SET EXERCISE. Can you retype the data, starting at the line that contains "Where should I click to: Select" and stopping after the line that contains "click(x=781, y=116)", without including any pictures?

SUPPLIED RECORDS.
::::::
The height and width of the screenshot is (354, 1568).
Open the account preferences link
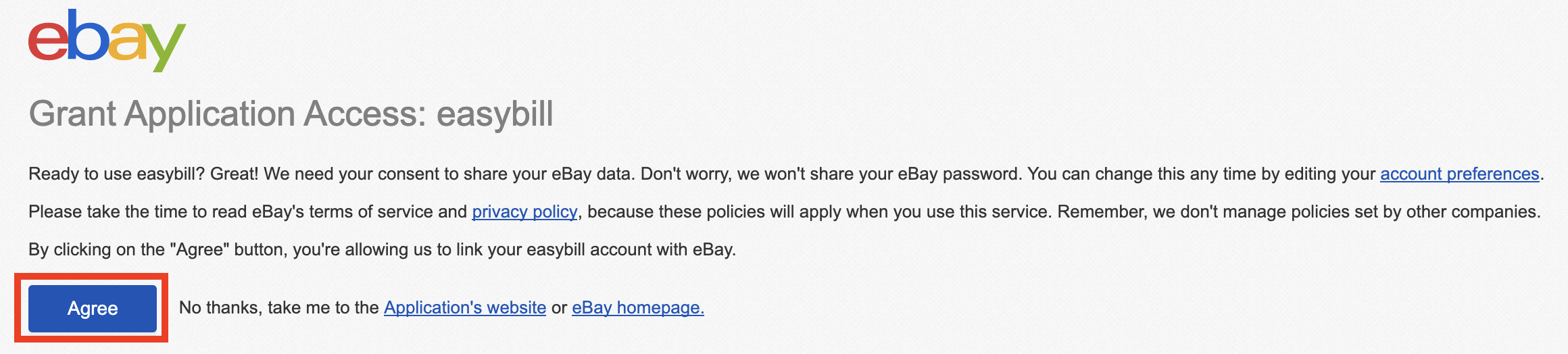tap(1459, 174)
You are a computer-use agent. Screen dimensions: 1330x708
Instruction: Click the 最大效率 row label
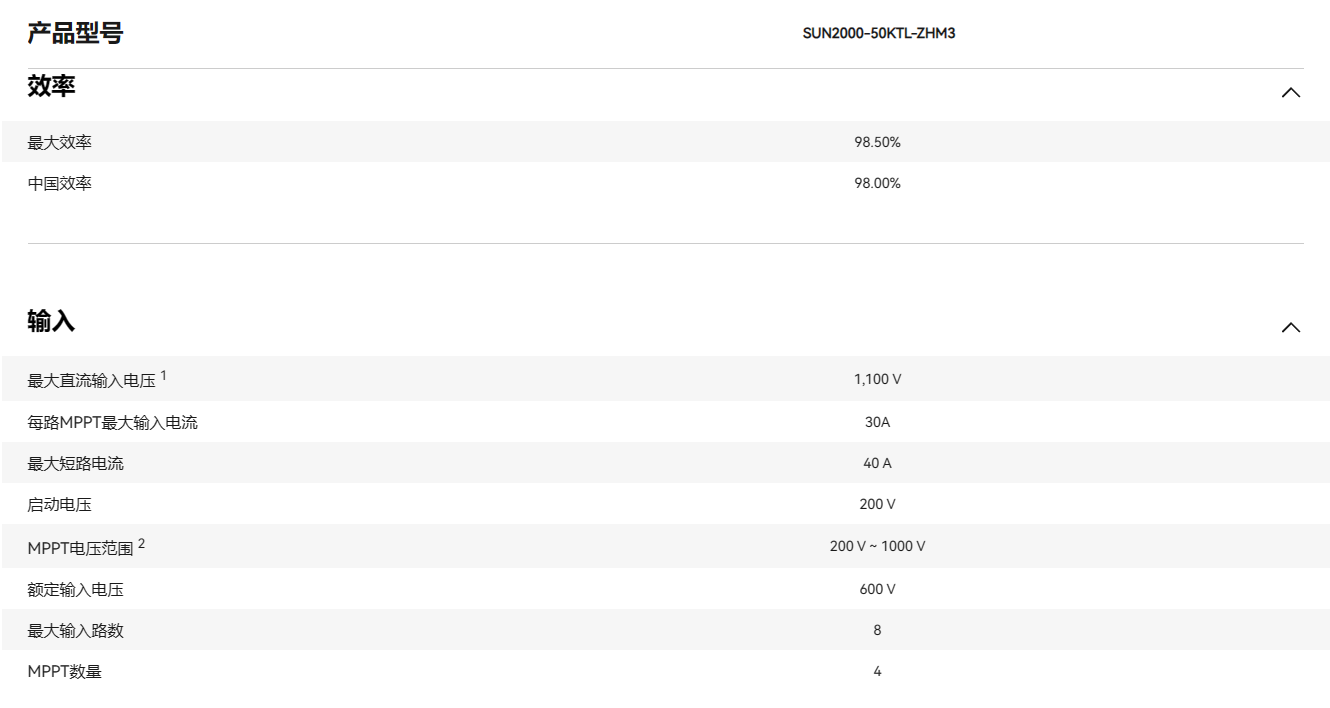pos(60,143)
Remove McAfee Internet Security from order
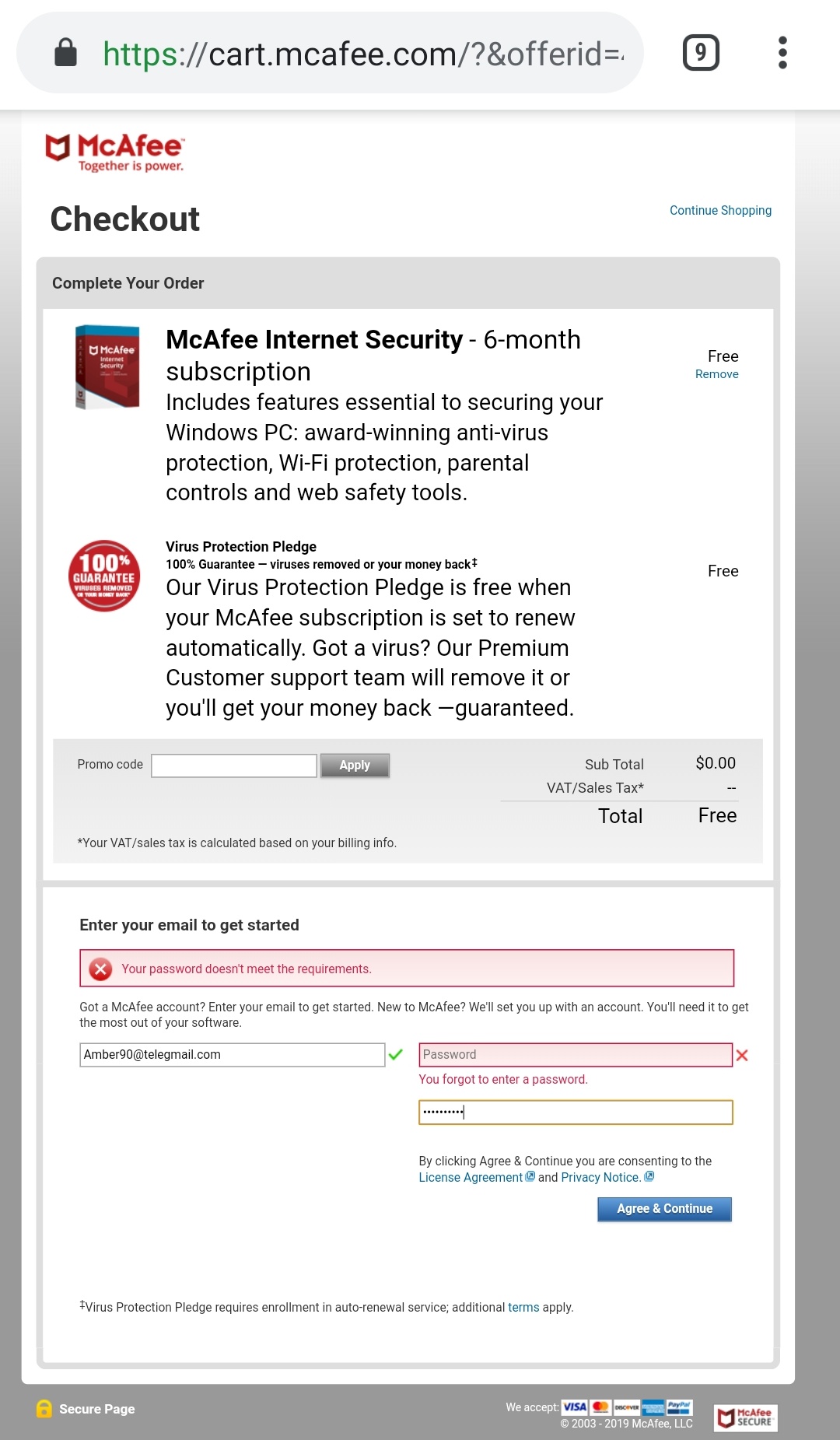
::::::
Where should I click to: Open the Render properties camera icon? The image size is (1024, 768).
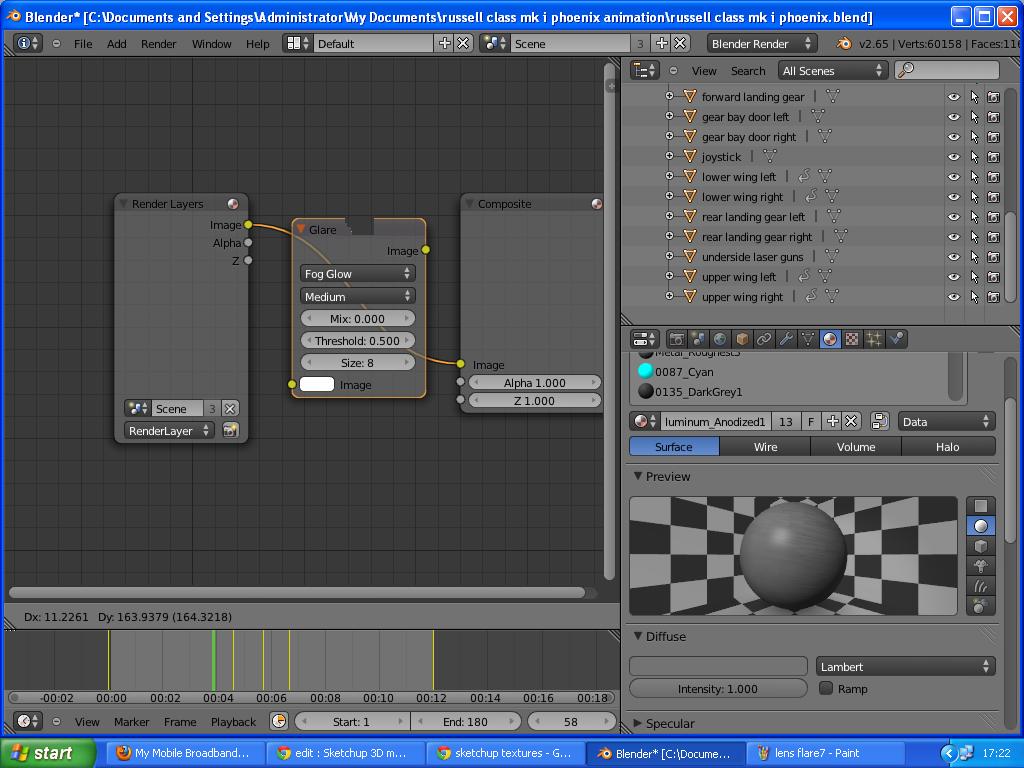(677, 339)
::::::
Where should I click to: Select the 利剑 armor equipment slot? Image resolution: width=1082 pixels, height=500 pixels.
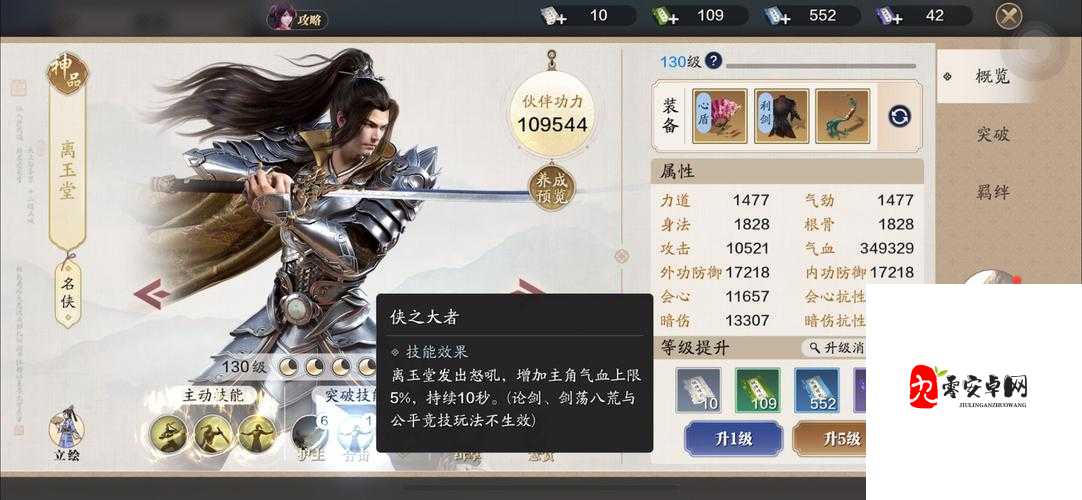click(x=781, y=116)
::::::
SOLUTION TO THIS EXERCISE.
Where should I click to: Select the 利剑 armor equipment slot? Image resolution: width=1082 pixels, height=500 pixels.
click(x=781, y=116)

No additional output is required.